Praxis works without the MCP server. Any AI that can read a file can follow the methodology. The MCP server doesn’t replace this foundation — it accelerates it.
The methodology came from property management — years of managing construction projects, coordinating contractors, tracking work orders across multiple sites, and maintaining audit trails for compliance. AI agents have the same coordination problems as human teams.
Every rule in this methodology exists because its absence caused a real problem on a real project. Nothing is theoretical. Everything is praxis.
Evolution & Proof
The same patterns were independently reinvented across three projects. That was the signal — these weren’t project-specific hacks, they were a methodology.
Master plans
Manually written markdown plans for multi-week projects losing context in the ChatGPT web interface.
Work orders
Conversational prompts too imprecise for complex execution — acceptance criteria and structured tasks emerged.
Terminal agents
IDE and terminal agents (Windsurf → Claude Code → Codex) replaced web interface workflows.
Source of Truth
Decision drift across sessions required one canonical record — the SOT document was born.

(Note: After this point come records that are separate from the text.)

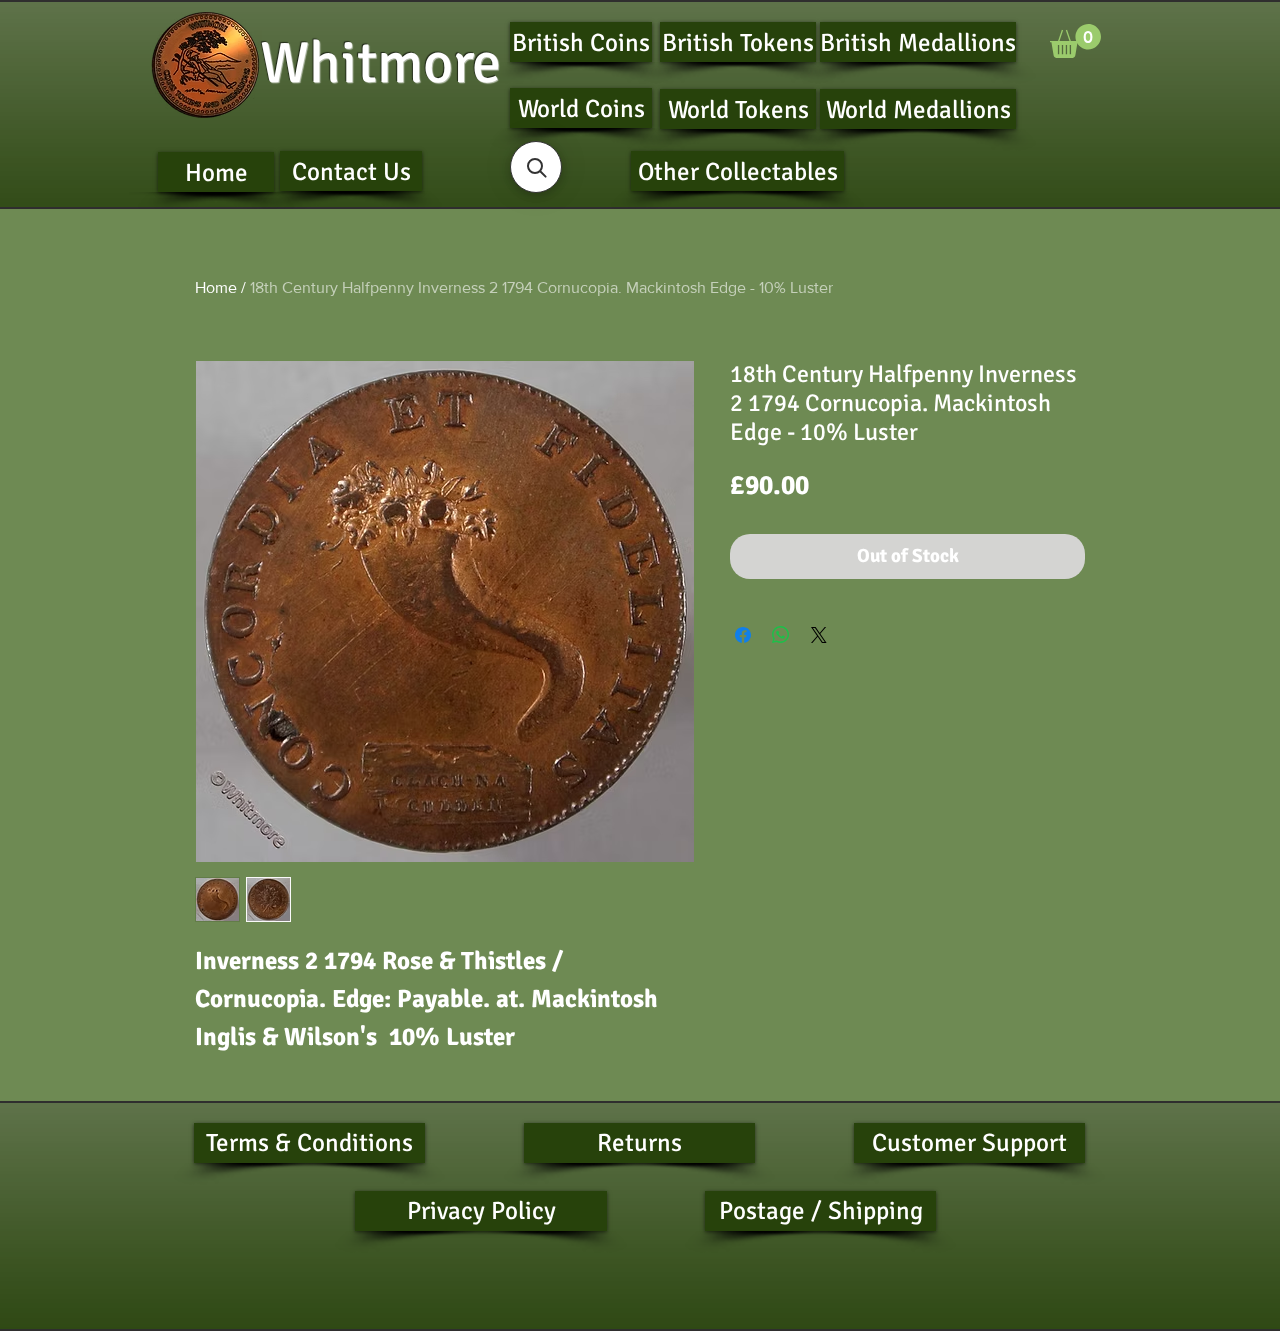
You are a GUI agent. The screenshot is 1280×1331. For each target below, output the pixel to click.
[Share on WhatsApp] (781, 635)
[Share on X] (819, 635)
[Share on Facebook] (743, 635)
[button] (1075, 41)
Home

Context chain + dev/ convention
Session state and milestones needed their own files. Root directory chaos resolved with the dev/ folder convention.
Foundation
Initial public release — two years of organic practice formalized into a spec. Context chain, work orders, four-stage pipeline, provider init system, adoption tiers, and operating modes.
Validation
praxis-lint added — 50 automated checks that enforce the methodology. Trust but verify.
This portfolio was built entirely using Praxis. Every work order, context handoff, and audit trail lives in the dev/ folder of this repository.